S’il y a un rapport que je ne rate jamais, c’est bien celui de l’ IDATE, alias le Digiworld Yearbook, qui décrit le monde du digital dans son ensemble : IT, Telecom, Médias et Internet. Ce rapport donne chaque année les tendances importantes à retenir et cette année ne fait pas exception à la règle.

IDATE dresse son portrait annuel du paysage digital dans le monde à horizon 2025

Le rapport 2016 (publié en juin et que je n’ai malheureusement pas eu le temps de commenter avant aujourd’hui) dresse un panorama excessivement complexe de la situation du digital à horizon 2020-2025. Ceci en soi n’est pas étonnant, et est en phase avec la situation du moment qui amène les acteurs du marché à naviguer à vue dans des marchés de plus en plus difficiles à décrypter. En d’autres termes “plus personne ne comprend plus rien à ce marché”. Ce n’est pas moi qui le dit, mais un de ses acteurs, qui a une longue expérience du métier. Pourtant, ce n’est pas tellement que l’innovation soit florissante (la question de l’ IDATE sur l’après Smartphone est intéressante), mais surtout que les questions s’entremêlent dans un environnement où des acteurs puissants s’affrontent, avec des visions du monde extrêmement divergentes. L’ IDATE en rend compte au travers de 7 questions et 4 scénarios. Je vous livre ici mon analyse de ce rapport que l’ IDATE a eu la gentillesse de me faire parvenir, avec la complicité de mon amie et consœur Marie Laure Vie.

Rappelons que vous pouvez obtenir le rapport complet Yearbook 2016 ici auprès de l’IDATE sur son site.

Les 7 boules de cristal de l’ IDATE

Les 7 questions de l’IDATE en forme de résumé de leur rapport 2016 sont particulièrement bien ciblées et décrivent un monde digital en pleine révolution mais qui en même temps, se cherche dans beaucoup de domaines (je rappelle que l’intérêt de ce rapport annuel est de mixer les vues de différentes filières du digital, avec subtilité et sans amalgames, notamment la différence entre les acteurs de l’Internet et les opérateurs).

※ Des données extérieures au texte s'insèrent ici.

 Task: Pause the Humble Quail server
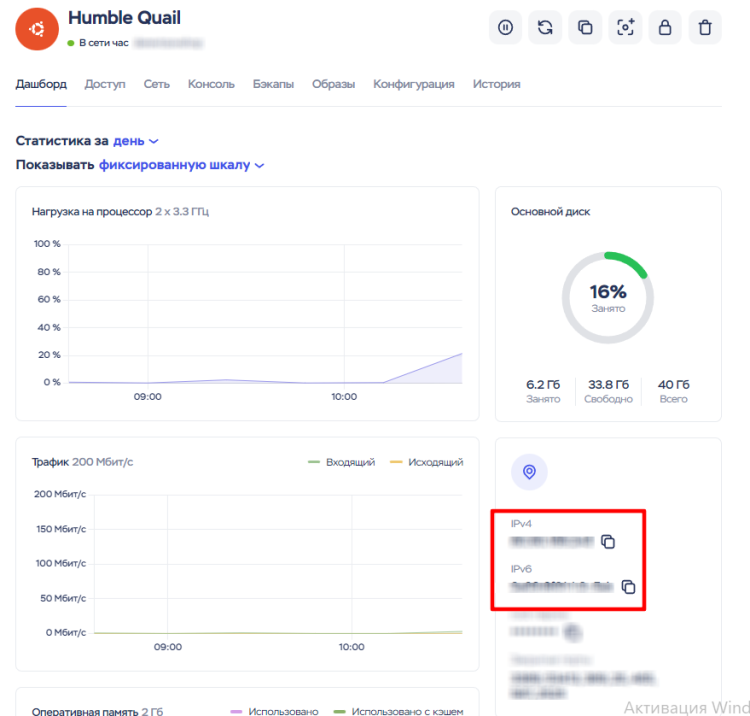click(x=505, y=28)
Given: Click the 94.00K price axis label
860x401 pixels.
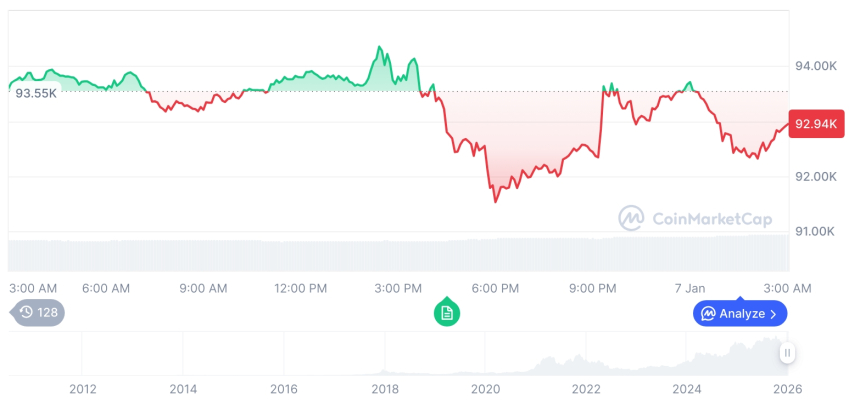Looking at the screenshot, I should (815, 66).
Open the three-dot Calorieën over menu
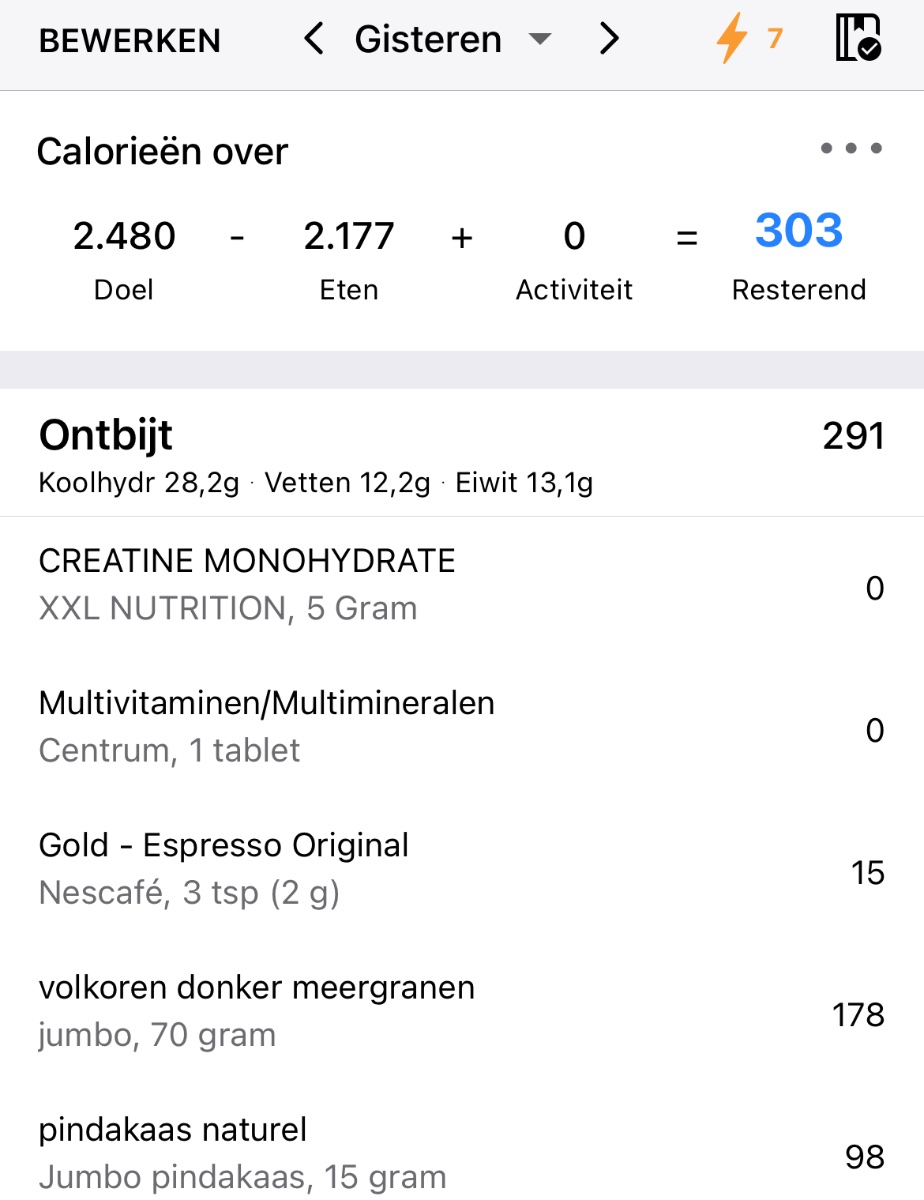Image resolution: width=924 pixels, height=1200 pixels. pyautogui.click(x=851, y=149)
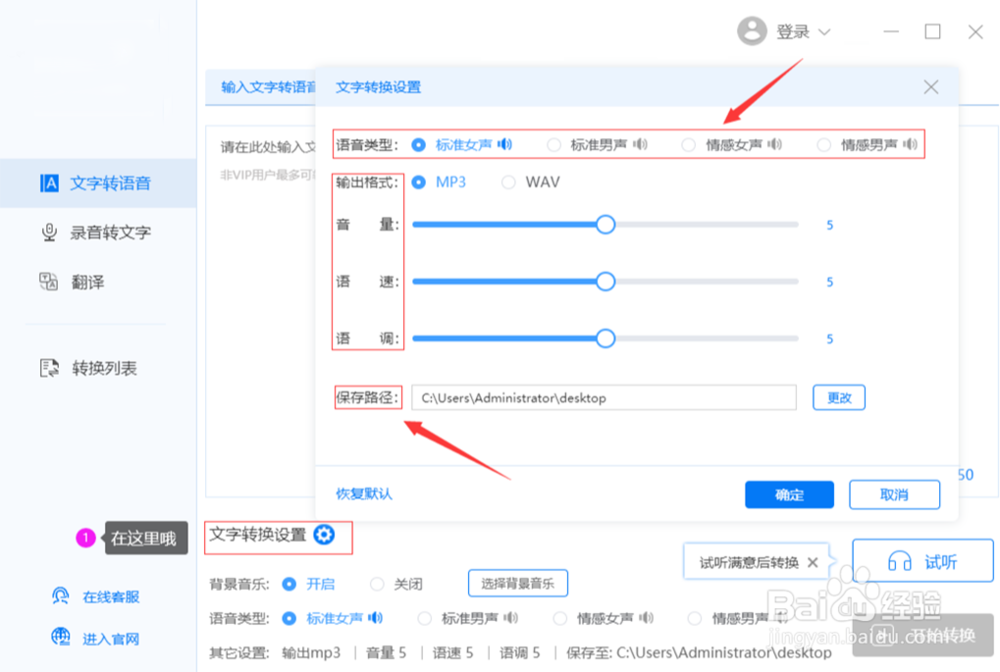Click the 文字转换设置 gear icon
Image resolution: width=1000 pixels, height=672 pixels.
pyautogui.click(x=323, y=536)
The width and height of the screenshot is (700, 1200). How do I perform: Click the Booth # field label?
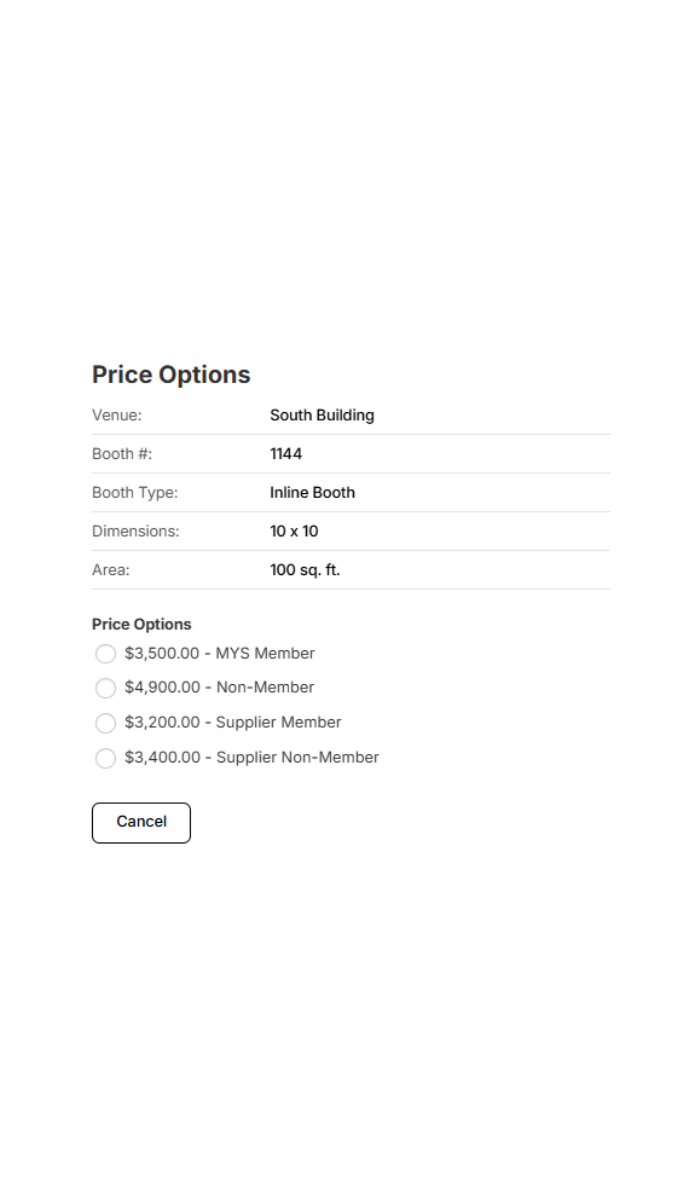tap(122, 454)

Les 7 questions de l'IDATE 2016

  • Premièrement, un sujet sur lequel je reviens sans cesse, la course au monopole des plateformes qui s’est rendu particulièrement présent ces derniers mois et années. L’économie du partage (sharing economy) est devenue une économie sans partage. A la manière de la chute brutale de Viadeo, le monde du partage est cloisonné par spécialité autour de quelques champions qui sont tous devenus incontournables dans leur domaine : Sur chacune des catégories, un leader émerge qui prend (presque) toutes les parts du marché selon la règle édictée par Seth Godin « The winner takes almost all ». Les enjeux ne sont pas neutres, cela a un impact sérieux sur la net neutralité. Et même si ce thème peut paraître lointain à certains utilisateurs, l’arrivée de certains leaders politiques remet ce sujet sur le tapis.
  • Stagnation séculaire vs. Innovation digitale est un sujet que nous avons déjà abordé ici sous un angle peut-être particulier. Deux thèses s’affrontent. D’une part celle des négativistes qui prétendent que le digital n’a pas eu d’impact sur la productivité. L’autre, celle des positivistes qui avancent que la solution à tous nos maux passe par le digital. Et nous n’avons pas fini de voir ni d’entendre des débats sur ce thème pendant la campagne qui s’annonce, avec d’une part les apôtres de la ré-industrialisation et d’autre part les avocats du tout service et de la division des compétences des pays à la Ricardo. Le sujet est d’importance mais encore faudrait-il opposer deux phénomènes qui n’ont pas forcément à être opposés.
  • Troisièmement, la recherche du graal du tiers de confiance est repartie avec l’arrivée de la blockchain, qui occupe une bonne partie du monde financier, entre fascination port une panacée au problème de la fraude et de la confiance, et peur de se faire désintermédier. La crainte (j’aime bien le « désespérément » du rapport) n’est pas neutre dans une profession où les risques encourus du fait de la vague digitale sont non négligeables. Encore que ceux-ci étaient prévisibles depuis longtemps, les métiers restent rarement pendant des décennies sans bouger. Heureusement.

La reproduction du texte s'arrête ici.